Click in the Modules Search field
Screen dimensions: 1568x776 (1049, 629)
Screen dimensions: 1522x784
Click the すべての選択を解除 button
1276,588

------------------------

▶ YOUR ASSIGNMENT: Restate every record exactly, leaving nothing out.

▶ ANSWER BELOW:
Click in the Modules Search field
Screen dimensions: 1568x776 (1049, 629)
Screen dimensions: 1522x784
Click the すべての選択を解除 button
1276,588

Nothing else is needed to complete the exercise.